At the April 30 news conference, opponents characterized the impacts as yet another chapter in a long history of their historically Black community being what Spurlock called “abused, misused and looked over time and time and time again.”
In his telling, first I-95 split the Brown Grove community in half. Later a truck stop was built, and then a landfill and a concrete plant — and now the Wegmans distribution center.
“We at Brown Grove do not — do not — oppose Wegmans building a facility,” he said. “Our opposition is against them placing this in this community, because we have dealt with this too much. … We feel we have paid our dues. We have paid the price.”
The Department of Environmental Quality, which along with the State Water Control Board is one of the respondents in the suit, did not provide a comment when asked about the lawsuit.
At the State Water Control Board’s March meeting, however, staff highlighted outreach they had made to Brown Grove Baptist Church, including a conference call in June 2020, expanded publication of notices and an offer to distribute flyers to the church, which was rejected. (The rejection, said Hunter-Jordan, was because “they wanted flyers handed out in the midst of COVID. … Our churches were not meeting at that time.”)
And while project opponents have pointed to Virginia’s Environmental Justice Act as setting a higher bar for state agencies to consider environmental justice concerns, DEQ staff noted in a report to the board that “the application for this project was received seven months before the effective date of the legislation.”
“While the legislation establishes a clear policy for the commonwealth and DEQ, it lacks specificity with regard to regulatory and procedural implementation,” they wrote. “The current regulatory process does not include requirements that speak directly to aspects of the environmental justice legislation, however, DEQ took additional steps beyond regulatory requirements in an effort to further address environmental justice concerns.”

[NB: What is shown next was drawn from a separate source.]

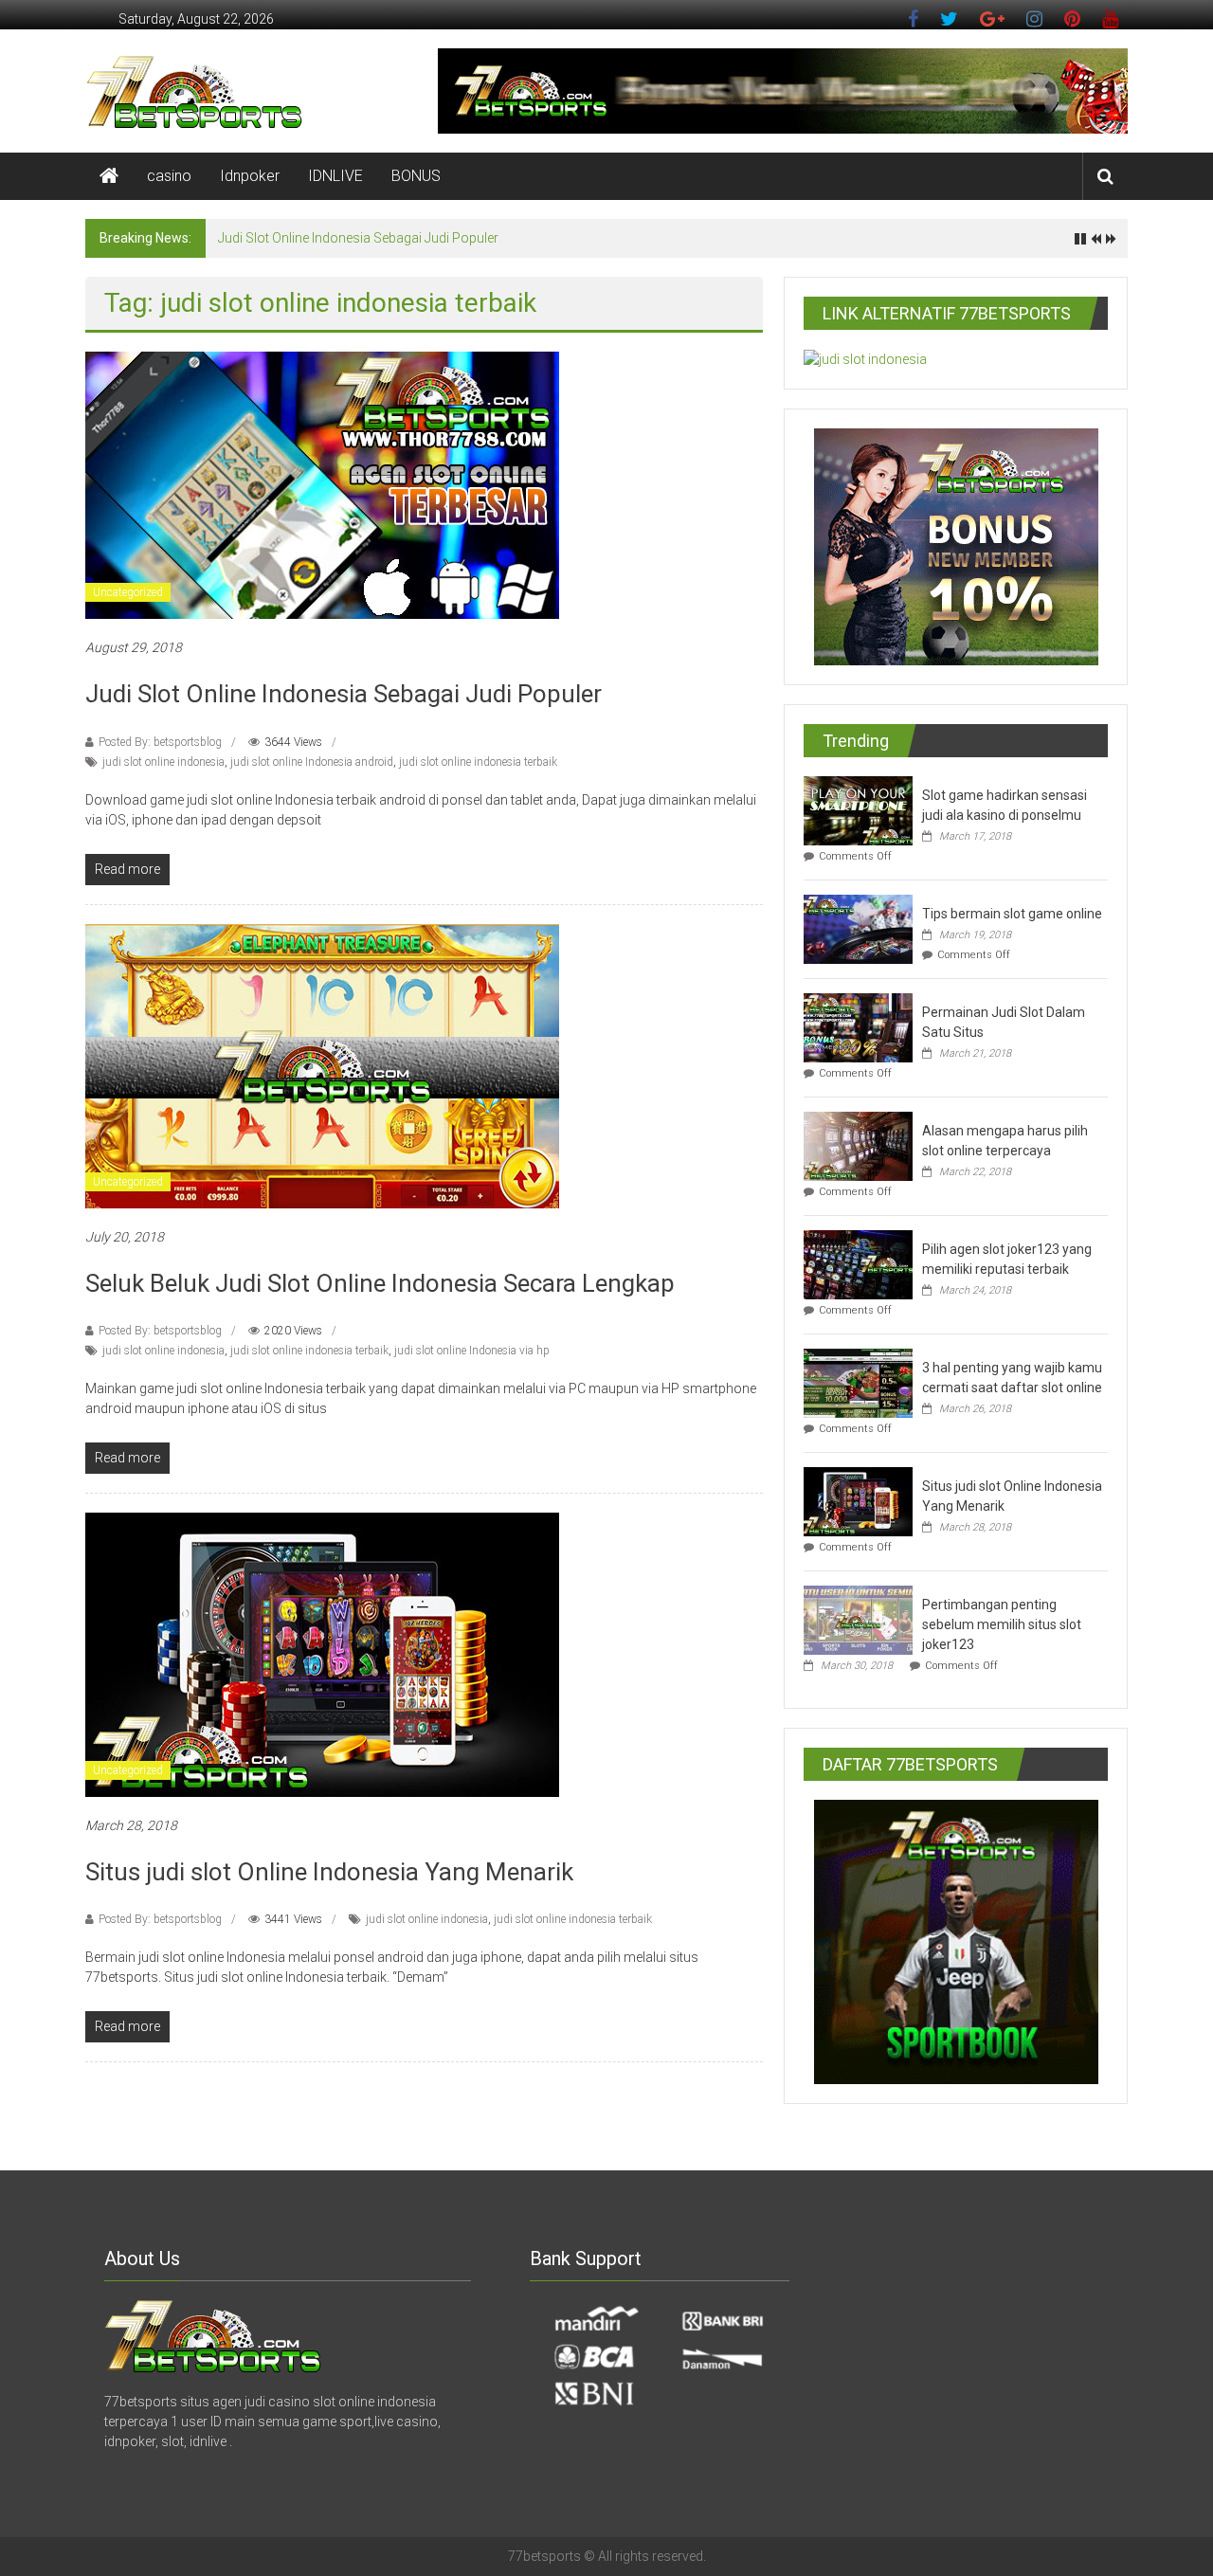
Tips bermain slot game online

Whether the agency and the board met the standard set in the Union Hill case is one of the questions the Brown Grove lawsuit aims to address.

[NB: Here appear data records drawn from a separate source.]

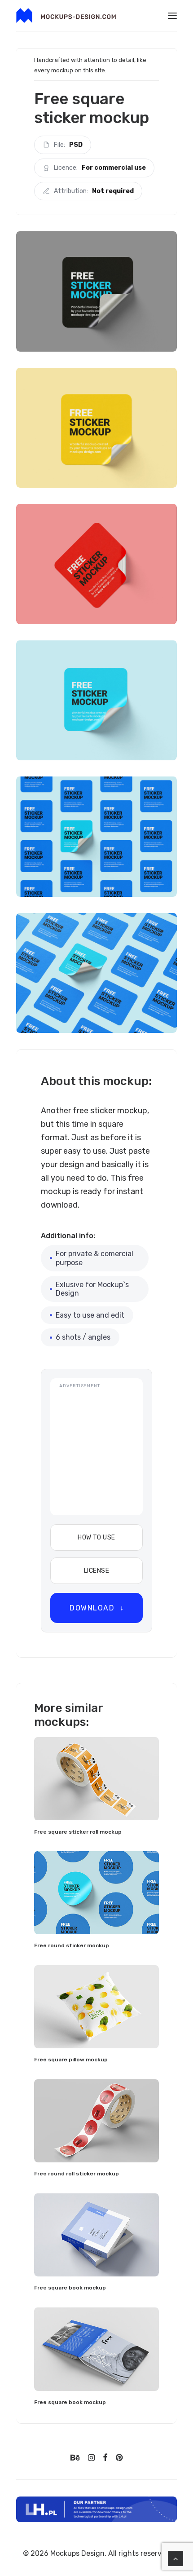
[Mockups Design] (66, 15)
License (96, 1571)
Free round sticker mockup (71, 1945)
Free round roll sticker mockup (76, 2173)
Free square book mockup (70, 2288)
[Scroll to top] (175, 2558)
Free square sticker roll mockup (78, 1832)
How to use (96, 1537)
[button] (172, 15)
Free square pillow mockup (71, 2059)
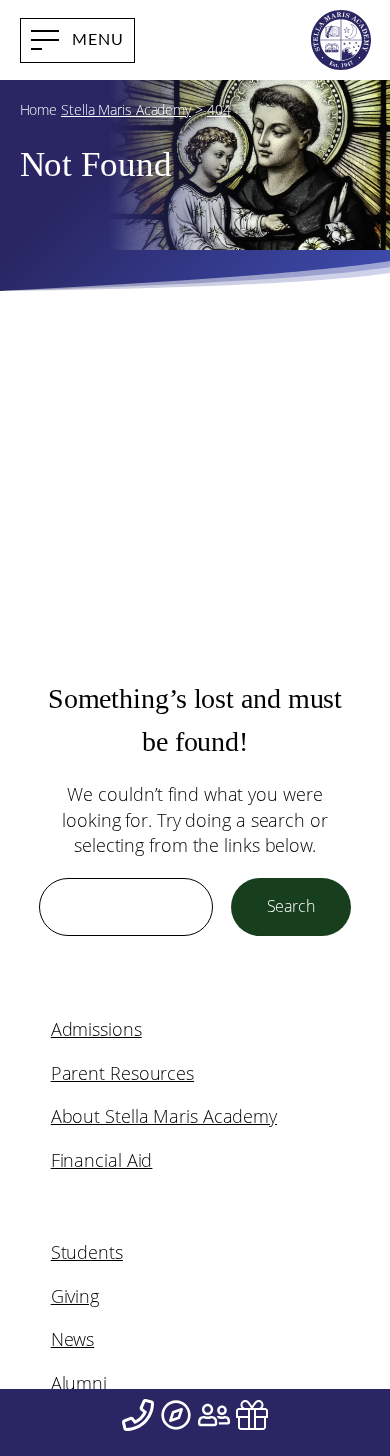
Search (291, 906)
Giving (75, 1296)
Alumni (79, 1383)
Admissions (96, 1029)
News (73, 1339)
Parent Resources (122, 1073)
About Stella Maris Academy (164, 1116)
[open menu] (77, 40)
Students (87, 1252)
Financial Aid (102, 1160)
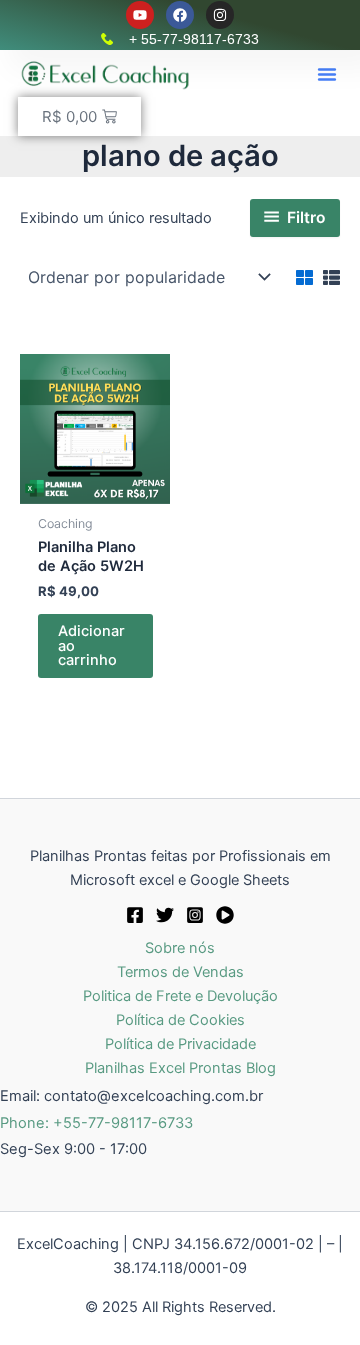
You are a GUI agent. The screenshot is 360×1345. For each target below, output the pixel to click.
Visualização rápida (95, 487)
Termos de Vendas (180, 972)
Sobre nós (180, 948)
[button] (327, 74)
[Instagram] (195, 915)
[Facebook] (135, 915)
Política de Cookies (180, 1020)
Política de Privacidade (180, 1044)
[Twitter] (165, 915)
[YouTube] (225, 915)
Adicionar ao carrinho (91, 645)
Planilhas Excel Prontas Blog (180, 1068)
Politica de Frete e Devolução (180, 996)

Union Hill “has established an important precedent in a few ways,” said Mark Sabath, a senior attorney with the Southern Environmental Law Center who was a member of the team involved in litigating that case. “Probably the most important is just the acknowledgement … that agencies are required to consider environmental justice in deciding whether a particular site is suitable for an activity.”
“It’s encouraging that both here in Virginia and nationally, environmental justice is so much a part of the conversation now,” he said. “It still remains to be seen what federal and state agencies will actually do and how faithful they’ll be to their commitments.”